▶ _STUDY MATERIAL_
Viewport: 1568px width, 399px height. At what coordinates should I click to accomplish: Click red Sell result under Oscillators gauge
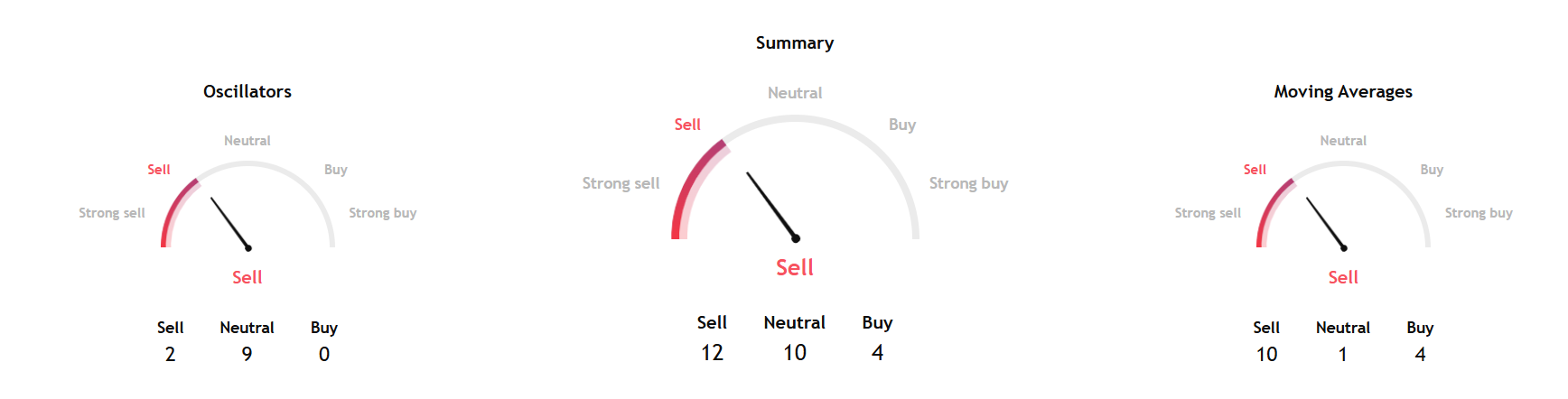click(247, 278)
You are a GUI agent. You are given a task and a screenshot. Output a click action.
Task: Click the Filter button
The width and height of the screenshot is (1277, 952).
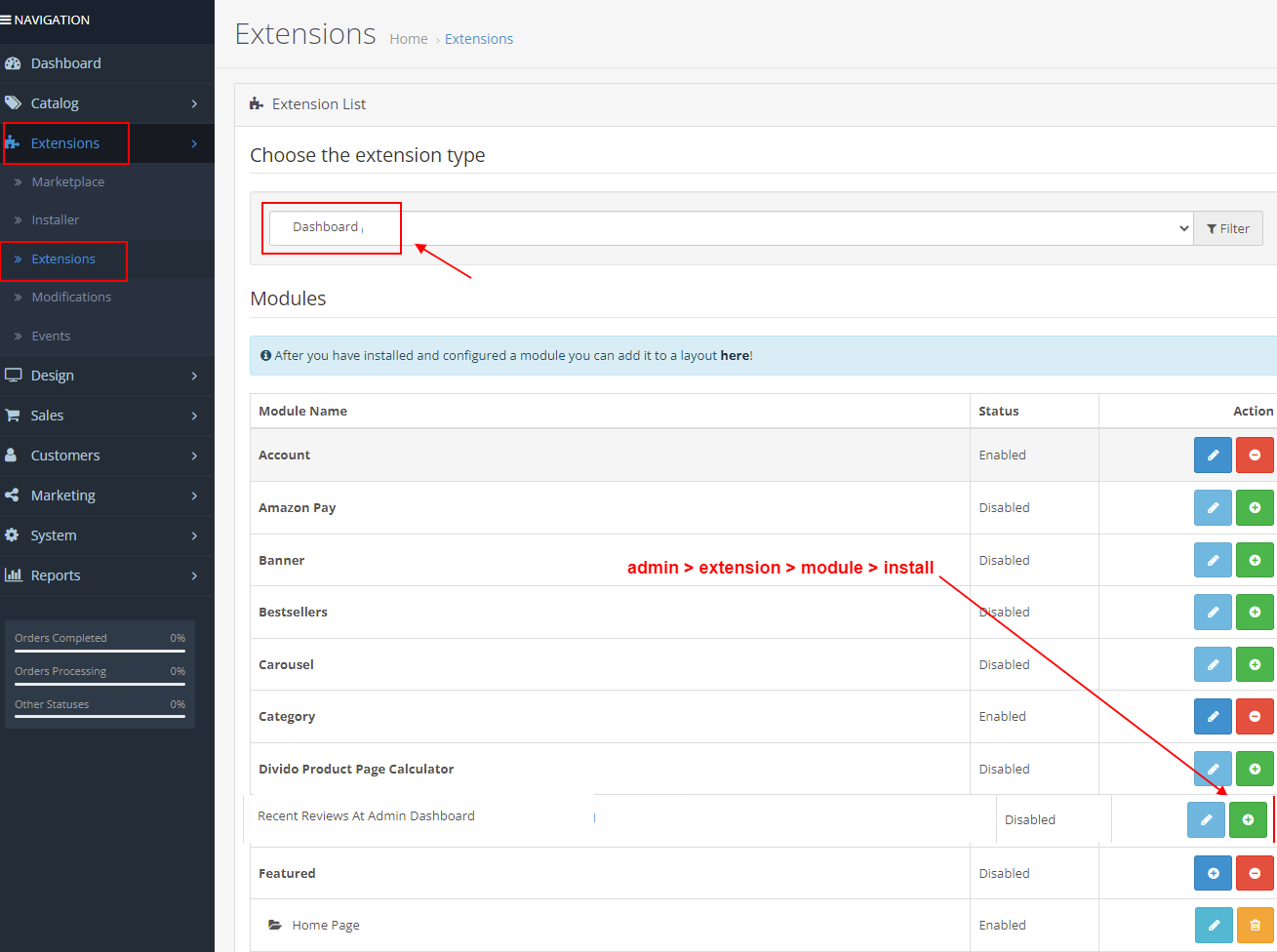1228,227
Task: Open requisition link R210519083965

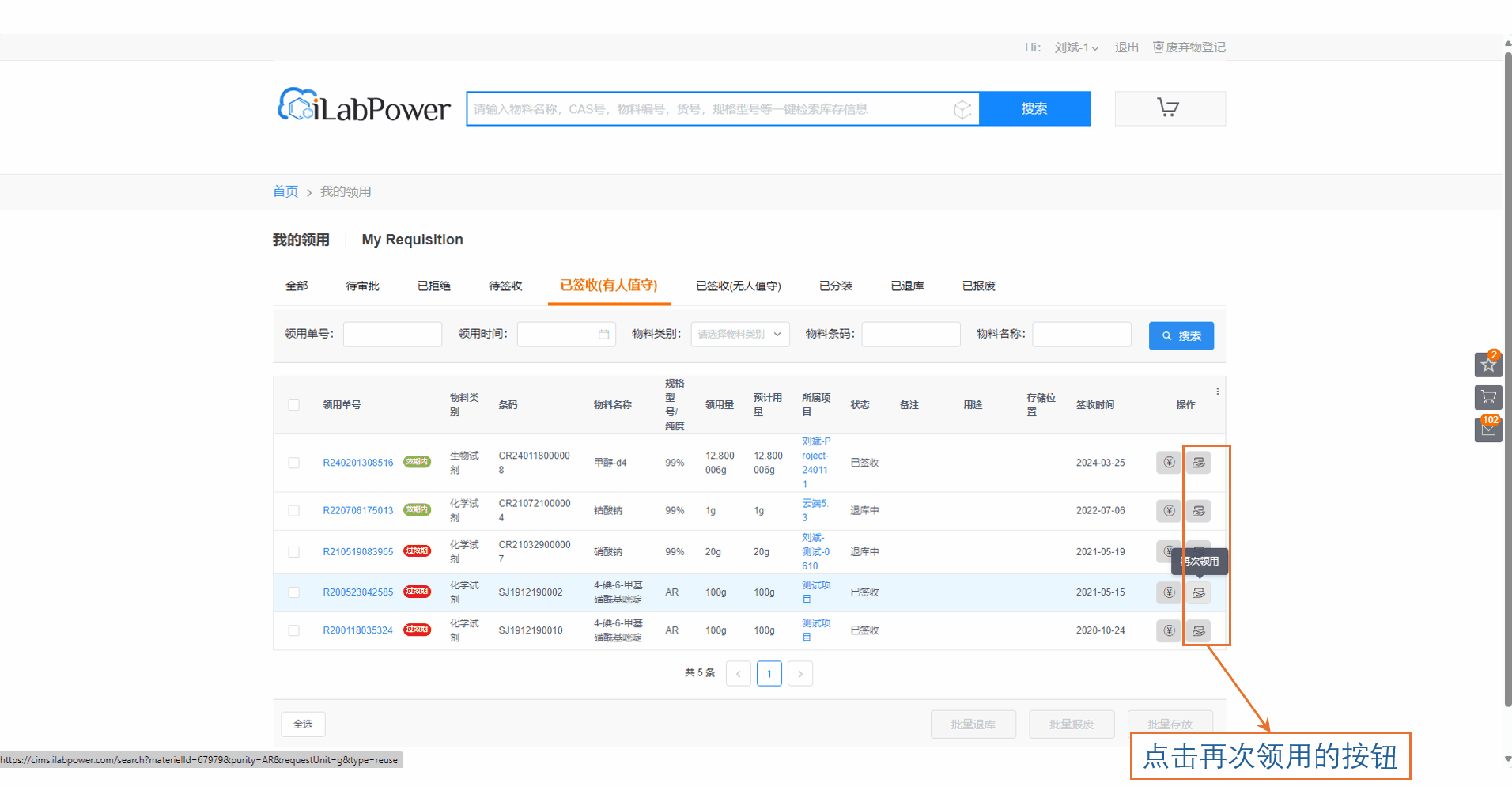Action: (357, 552)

▶ _WHAT THE EXERCISE ASKS_
Without including any picture, set down the listing above exactly as it appears.

▶ _RESPONSE BOX_
Viewport: 1568px width, 399px height. At what coordinates should I click to accomplish: Click red Sell result under Oscillators gauge
click(247, 278)
You are a GUI agent. You are given a task and a screenshot. Output a click action.
Task: Click the Filter button
The width and height of the screenshot is (1277, 952).
1228,227
Task: Open requisition link R210519083965

Action: (357, 552)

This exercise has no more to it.